> **Requirement**:
Could you reproduce every record below exactly as written?

[Saved data entries]
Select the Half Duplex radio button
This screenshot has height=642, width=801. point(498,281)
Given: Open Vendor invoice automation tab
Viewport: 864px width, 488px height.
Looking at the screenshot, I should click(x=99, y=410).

> **Result of the exercise**:
Select the Half Duplex radio button
This screenshot has height=642, width=801. point(498,281)
Given: Open Vendor invoice automation tab
Viewport: 864px width, 488px height.
Looking at the screenshot, I should click(x=99, y=410).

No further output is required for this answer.